那个牧雪用生命救来的小男孩站在角落,没人理会,没人去管他,他就像有罪,无人宣判,但谁都嫌弃。
牧怀光还是给女儿举行了葬礼,但他真不知道墓里要放什么。程长信打开骨灰盒,把戒指放进去,他已经刻好名字。他戴上属于自己的那一枚,对牧怀光说:“生死不离,牧叔叔,我娶了你女儿,以后也是你们牧家的一分子了。”
他在墓碑上刻了字,未亡人程长信。
他是她的未亡人,他要死守她一辈子。
牧嵘还在闹,说姐姐没死,砸了花圈,抢遗照,把整个葬礼弄得乱七八糟,被牧怀光一巴掌打倒在地。牧怀光指着牧嵘骂:“我怎么把你生下来,害死菀菀还不够,还害死我女儿!该死的是你!是你!”
该死的确实是牧嵘,但牧雪救下他,不是要他受这种罪。
程长信扶起牧嵘,擦掉他嘴角的血迹,摸着他的头发:“你说得对,你姐姐没死。”
他眼里闪着疯狂的光芒:“你姐姐还在等我,我们还没结婚,我们还没在一起一辈子,她怎么会死?”
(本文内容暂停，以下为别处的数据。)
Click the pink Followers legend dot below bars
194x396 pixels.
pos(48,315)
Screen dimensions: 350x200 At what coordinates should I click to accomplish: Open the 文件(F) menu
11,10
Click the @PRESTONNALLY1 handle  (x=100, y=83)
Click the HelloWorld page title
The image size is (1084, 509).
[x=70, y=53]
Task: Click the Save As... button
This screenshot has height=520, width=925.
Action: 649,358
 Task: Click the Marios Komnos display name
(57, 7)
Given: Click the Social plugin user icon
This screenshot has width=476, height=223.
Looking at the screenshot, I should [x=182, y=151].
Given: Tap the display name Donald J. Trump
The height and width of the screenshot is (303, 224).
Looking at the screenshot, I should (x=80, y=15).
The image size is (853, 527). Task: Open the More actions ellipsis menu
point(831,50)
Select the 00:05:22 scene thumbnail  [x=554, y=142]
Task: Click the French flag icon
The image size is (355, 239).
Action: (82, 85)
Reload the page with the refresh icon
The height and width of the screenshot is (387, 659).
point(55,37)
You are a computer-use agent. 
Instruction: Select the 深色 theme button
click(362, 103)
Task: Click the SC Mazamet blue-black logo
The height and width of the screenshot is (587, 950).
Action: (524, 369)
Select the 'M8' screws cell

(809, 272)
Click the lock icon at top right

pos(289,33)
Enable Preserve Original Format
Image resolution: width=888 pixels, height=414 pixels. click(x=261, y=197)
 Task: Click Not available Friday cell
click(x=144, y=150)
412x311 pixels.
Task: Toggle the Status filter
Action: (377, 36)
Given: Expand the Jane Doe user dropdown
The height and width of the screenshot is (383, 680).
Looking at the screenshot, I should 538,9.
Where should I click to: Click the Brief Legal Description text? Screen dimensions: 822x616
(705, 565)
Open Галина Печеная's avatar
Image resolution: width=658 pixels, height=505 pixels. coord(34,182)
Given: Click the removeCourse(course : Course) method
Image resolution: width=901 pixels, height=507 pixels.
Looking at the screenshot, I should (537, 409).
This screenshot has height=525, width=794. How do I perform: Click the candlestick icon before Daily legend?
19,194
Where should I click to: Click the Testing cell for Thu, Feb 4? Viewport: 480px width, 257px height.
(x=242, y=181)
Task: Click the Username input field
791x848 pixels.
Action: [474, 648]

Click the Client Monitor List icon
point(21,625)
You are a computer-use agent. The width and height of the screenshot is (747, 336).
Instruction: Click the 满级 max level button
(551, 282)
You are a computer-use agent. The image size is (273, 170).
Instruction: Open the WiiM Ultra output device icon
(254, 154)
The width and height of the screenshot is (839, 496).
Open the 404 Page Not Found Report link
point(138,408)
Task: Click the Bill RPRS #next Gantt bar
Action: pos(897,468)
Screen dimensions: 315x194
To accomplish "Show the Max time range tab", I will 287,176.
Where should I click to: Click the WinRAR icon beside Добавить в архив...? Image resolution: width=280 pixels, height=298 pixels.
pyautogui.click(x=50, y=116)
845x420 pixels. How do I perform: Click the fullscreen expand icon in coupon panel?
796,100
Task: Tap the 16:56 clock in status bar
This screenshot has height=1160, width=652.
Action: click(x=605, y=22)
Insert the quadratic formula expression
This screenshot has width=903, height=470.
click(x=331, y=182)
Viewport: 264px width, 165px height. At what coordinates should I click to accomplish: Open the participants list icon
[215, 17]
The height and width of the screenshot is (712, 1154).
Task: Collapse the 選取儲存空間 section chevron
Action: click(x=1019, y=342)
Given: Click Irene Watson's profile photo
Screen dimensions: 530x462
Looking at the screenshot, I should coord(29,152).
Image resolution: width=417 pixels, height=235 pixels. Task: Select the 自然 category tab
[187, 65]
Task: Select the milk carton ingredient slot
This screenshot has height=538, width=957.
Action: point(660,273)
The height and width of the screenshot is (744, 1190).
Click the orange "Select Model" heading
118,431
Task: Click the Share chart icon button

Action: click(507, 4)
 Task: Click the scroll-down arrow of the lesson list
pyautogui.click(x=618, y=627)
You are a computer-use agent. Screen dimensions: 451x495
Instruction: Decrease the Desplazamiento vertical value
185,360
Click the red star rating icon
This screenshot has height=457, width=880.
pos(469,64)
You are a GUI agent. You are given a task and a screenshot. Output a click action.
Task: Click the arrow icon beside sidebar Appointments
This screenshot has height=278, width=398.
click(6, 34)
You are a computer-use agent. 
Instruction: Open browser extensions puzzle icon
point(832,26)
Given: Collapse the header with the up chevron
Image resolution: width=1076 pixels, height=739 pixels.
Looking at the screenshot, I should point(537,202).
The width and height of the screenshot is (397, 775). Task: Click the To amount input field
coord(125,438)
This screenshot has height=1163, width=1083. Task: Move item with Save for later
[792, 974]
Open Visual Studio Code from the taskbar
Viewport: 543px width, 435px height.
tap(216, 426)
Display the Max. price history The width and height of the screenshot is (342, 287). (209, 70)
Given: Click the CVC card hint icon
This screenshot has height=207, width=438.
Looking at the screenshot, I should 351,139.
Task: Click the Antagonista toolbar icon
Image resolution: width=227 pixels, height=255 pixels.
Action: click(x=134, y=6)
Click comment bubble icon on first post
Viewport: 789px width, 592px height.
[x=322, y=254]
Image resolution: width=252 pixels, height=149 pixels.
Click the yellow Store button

他很用力,抓疼了牧嵘的手臂,牧嵘觉得这样的阿信有些可怕,他小声叫着:“哥……”
程长信应了,他也恨牧嵘,但这是阿雪最疼爱的小弟弟,他不能不管他。他甚至还挤了个扭曲难看的笑容:“别自责了,我会找到你姐姐的,你姐姐在等我呢。”
程长信已经有些错乱,他知道牧雪已经死了,但却不愿去相信,他就活在自己的梦里,梦里,他在找一个人,叫阿雪,是他的恋人,她在等他,一直在等他。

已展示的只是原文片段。